Among the exegetical traditions (Lutheran, Baptist [Reformed and Fundamentalist versions included], Presbyterian, Calvary Chapel, etc.), I have discovered a common love for the Bible. This is not to say the experiential traditions do not also love the Bible, but the exegetical traditions amplify their desire to learn more about the scriptures by doing things like dedicating more service time to the sermon or having a night dedicated to Bible study.
It was this emphasis on the Bible that provoked me to begin reading it for myself as a teenager, and by age twenty, I had read through the whole Bible multiple times and even read different versions. I would not have the knowledge of the scriptures that I have today if it were not for such an emphasis.
Prayer and Community
Among the experiential traditions (Methodist, Pentecostal, Vineyard, Mennonite, Charismatic, etc.), I have discovered a common love for both prayer and community. These forms of Protestantism may not be where you go to learn doctrine, but these congregations, as far as I can tell, pray more and have a better sense of community with one another. Whether it be political activism or charity work, they seem to do everything together as a single unit. Some services even have a time of prayer for those who might be sick and need healing, and there is even the pseudo-monasticism of the International House Of Prayer (IHOP), which is dedicated to 24 hour prayer, much like a monastery.

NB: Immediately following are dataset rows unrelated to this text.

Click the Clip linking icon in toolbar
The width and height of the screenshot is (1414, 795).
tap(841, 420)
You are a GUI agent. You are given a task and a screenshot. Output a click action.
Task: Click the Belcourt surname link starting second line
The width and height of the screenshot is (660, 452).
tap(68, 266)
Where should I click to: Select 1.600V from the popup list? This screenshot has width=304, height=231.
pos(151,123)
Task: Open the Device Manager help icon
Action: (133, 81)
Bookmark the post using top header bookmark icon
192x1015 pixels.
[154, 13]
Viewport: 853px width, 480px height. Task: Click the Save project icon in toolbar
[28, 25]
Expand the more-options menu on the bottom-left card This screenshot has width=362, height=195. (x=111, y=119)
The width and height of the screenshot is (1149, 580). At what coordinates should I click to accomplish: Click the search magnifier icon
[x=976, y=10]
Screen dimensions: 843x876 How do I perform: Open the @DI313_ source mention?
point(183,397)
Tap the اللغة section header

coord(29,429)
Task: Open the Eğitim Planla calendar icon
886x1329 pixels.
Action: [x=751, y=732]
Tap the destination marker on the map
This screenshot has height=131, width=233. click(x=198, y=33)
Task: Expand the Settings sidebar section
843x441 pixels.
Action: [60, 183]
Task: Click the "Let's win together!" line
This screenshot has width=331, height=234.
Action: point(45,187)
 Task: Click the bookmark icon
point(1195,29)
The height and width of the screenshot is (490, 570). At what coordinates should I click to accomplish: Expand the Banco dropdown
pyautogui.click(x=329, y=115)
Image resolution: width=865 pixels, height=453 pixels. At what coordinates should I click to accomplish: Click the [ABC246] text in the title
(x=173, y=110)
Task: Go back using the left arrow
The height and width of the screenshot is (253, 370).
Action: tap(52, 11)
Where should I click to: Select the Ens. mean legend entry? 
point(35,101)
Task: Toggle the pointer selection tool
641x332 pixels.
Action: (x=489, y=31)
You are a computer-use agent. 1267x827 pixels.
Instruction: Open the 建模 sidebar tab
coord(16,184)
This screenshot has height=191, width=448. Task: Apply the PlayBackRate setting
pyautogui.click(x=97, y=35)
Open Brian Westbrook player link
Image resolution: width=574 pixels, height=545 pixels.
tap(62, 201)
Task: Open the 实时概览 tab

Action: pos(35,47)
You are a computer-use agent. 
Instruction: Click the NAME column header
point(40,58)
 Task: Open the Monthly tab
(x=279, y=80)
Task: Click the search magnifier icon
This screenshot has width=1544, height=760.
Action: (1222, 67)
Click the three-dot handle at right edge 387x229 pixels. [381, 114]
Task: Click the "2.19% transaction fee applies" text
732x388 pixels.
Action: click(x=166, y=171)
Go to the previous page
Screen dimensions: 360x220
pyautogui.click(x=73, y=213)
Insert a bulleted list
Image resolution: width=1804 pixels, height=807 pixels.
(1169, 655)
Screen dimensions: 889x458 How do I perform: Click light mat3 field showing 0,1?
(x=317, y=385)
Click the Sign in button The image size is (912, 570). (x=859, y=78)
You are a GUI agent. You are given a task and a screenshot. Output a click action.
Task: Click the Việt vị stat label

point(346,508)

It was this emphasis on prayer and community that made me develop a private prayer life before God. When troubles would enter my life, I would channel my frustration constructively by motivating myself to pray. As far as community is concerned, there was one time a guest speaker at a particular charismatic gathering said that in his church back in England, nobody is in financial debt. Everyone in the congregation pooled their resources and got everyone out of debt. When I heard this, I was dumbfounded, and I have not forgotten it to this day. An act so clearly from Acts (Acts 2:44-45), yet this was the only time I have heard such a testimony.
Whether with Jehovah’s Witnesses, Mormons, Oneness Pentecostals, Post-Millennial Preterists and partial-Preterists, Pre-Millennial Futurists, Fundamentalists, Charismatics, Young Earth/Old Earth Creationists, Calvinists or Arminians, I have been in many informal debates and theological conversations. Most people probably would not consider these things enjoyable simply because they are usually quarantined to the dreadful space known as ‘conflict,’ but I enjoyed being challenged so often because it made me constantly evaluate what it is I actually believe, how to better articulate what I believe, and whether or not I have good reason to believe it. This desire for apologetic knowledge is what made me realize that I was an apologist by nature.
Since Protestantism is continually trying to discover and define itself, it is constantly changing according to what does and does not work. Small groups (or ‘life groups’) are a good example of how Protestantism is trying to balance itself against the weight of the megachurch model. When there is a perceived need, there always comes some attempt at adaptation.
Granted, not every experiment was shown to be successful, but being in a position to observe what does and does not work has been very helpful for me.
Some of the greatest gems found within Protestantism are some of their intellectuals. The largely invisible George MacDonald has become a favorite of mine (and who just might have been the greatest and indirectly the most influential theologian Protestantism has ever produced), then there is C.S. Lewis and Karl Barth, then Charles Spurgeon weasels his way in there, and finally G.K. Chesterton is my honorable mention since he was Anglican before converting to Catholicism.
Because these men were so well read (especially C.S. Lewis), many aspects of their theology comes directly from many of the Church Fathers. Therefore, without being conscious of it, I was slowly being shaped and prepared to encounter the patristic ocean.
I’m sure there is much more I could say about this, but that is all for now.